Le richieste d’impegno, di cure e attenzioni esagerate, ingiustificate, generano molto spesso conflitti familiari, che fanno affiorare interrogativi inconsci e rimossi che rischiano di destabilizzare i rapporti interpersonali consolidati. In più, l’esperienza insegna che i tentativi di correggere i comportamenti anomali e inadeguati falliscono, e anzi molte volte li aggravano, rendendo ancora meno collaborativo e recettivo l’anziano.
“È molto importante – insiste lo psicoterapeuta – che si comprenda che la persona anziana adotta, suo malgrado, questi comportamenti regressivi e difensivi per il mantenimento del suo fragile equilibrio psichico, convogliando le sue residue capacità verso le funzioni psichiche primarie e abbandonando le azioni psichiche secondarie. Comprendere queste modalità è importante per dare una risposta e un senso ad atteggiamenti che possono portare a conflittualità sempre più insanabili e a quadri patologici complessi”.

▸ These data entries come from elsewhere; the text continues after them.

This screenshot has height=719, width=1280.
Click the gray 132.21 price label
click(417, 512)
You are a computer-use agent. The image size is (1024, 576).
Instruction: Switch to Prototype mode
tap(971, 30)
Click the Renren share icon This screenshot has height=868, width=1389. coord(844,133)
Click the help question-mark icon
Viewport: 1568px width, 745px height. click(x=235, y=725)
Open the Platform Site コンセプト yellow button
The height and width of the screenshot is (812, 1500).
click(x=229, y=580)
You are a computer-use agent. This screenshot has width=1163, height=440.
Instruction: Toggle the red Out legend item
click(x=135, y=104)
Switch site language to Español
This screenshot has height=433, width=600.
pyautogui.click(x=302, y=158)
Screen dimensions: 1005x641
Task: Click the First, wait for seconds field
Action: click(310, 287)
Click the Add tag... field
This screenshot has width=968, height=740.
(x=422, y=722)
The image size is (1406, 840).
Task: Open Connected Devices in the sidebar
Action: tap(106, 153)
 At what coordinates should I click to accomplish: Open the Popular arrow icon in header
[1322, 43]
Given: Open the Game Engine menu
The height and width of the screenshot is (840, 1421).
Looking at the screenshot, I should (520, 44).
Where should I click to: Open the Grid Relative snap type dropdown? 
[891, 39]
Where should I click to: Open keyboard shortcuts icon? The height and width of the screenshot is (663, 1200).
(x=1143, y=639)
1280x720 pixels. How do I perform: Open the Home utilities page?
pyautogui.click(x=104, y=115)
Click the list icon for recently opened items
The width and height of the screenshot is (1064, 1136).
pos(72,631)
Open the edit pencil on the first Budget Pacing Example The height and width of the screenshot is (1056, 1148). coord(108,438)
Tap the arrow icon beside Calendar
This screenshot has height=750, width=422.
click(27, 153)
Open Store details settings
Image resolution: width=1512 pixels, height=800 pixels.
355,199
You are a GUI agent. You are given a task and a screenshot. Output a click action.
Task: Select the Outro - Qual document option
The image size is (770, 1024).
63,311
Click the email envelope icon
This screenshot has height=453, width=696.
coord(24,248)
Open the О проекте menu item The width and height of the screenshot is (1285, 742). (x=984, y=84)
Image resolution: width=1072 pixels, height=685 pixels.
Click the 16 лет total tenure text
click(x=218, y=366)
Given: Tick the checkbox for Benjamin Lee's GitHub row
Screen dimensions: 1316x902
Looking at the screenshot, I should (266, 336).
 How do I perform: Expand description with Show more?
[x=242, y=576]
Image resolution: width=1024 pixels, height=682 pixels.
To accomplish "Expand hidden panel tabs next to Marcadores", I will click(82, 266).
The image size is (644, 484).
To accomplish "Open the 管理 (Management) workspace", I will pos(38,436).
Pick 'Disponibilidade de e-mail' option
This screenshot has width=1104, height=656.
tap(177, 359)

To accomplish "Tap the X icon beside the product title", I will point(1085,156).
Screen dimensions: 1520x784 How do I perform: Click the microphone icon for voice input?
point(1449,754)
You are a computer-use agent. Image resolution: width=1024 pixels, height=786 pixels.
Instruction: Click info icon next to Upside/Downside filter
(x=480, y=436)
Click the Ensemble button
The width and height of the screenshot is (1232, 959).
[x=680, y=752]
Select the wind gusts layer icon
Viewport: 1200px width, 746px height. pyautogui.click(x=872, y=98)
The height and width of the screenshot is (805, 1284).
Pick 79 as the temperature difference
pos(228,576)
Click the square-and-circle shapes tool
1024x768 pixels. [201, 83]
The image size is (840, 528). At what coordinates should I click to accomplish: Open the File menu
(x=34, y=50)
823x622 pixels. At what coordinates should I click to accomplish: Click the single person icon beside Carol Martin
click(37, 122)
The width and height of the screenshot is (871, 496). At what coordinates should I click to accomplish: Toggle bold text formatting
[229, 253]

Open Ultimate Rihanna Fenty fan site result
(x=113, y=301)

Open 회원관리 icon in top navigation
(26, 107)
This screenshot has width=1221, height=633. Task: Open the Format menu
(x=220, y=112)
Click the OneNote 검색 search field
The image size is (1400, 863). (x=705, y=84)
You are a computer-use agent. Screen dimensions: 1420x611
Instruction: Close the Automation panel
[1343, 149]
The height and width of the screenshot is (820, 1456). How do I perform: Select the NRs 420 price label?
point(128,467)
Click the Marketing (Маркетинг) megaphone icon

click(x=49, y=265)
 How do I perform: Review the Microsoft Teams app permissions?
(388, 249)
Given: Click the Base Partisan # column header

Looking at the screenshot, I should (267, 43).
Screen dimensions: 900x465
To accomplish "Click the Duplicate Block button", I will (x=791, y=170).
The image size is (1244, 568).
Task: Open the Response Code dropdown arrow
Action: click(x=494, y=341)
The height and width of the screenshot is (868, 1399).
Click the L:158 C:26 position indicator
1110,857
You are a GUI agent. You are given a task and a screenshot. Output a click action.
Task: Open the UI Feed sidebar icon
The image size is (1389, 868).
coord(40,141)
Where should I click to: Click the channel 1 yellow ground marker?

Il processo d’invecchiamento, fisiologicamente naturale, in determinati casi può assumere un’evoluzione patologica, degenerativa o vascolare, che si può aggiungere o sovrapporre a funzionalità nella norma. “L’approccio olistico – conclude Offer – che considera l’invecchiamento come un processo degenerativo progressivo e che giustifica la vulnerabilità fisica e psichica, aiuta a definire e adottare misure e atteggiamenti verso l’anziano più validi e integrati”. Interventi, s’intende, adattabili e programmabili sul soggetto, sulle sue abitudini pregresse, sulle sue capacità residue. Azioni che tengano conto della sua storia personale, dell’ambiente in cui vive, di chi si prende cura di lui. L’attivazione di tutte queste risorse emotive ed affettive produce di norma effetti benefici, apre nuove prospettive riabilitative, di integrazione o alternative a quelle farmacologiche, sempre tanto praticate e non sempre giustificate.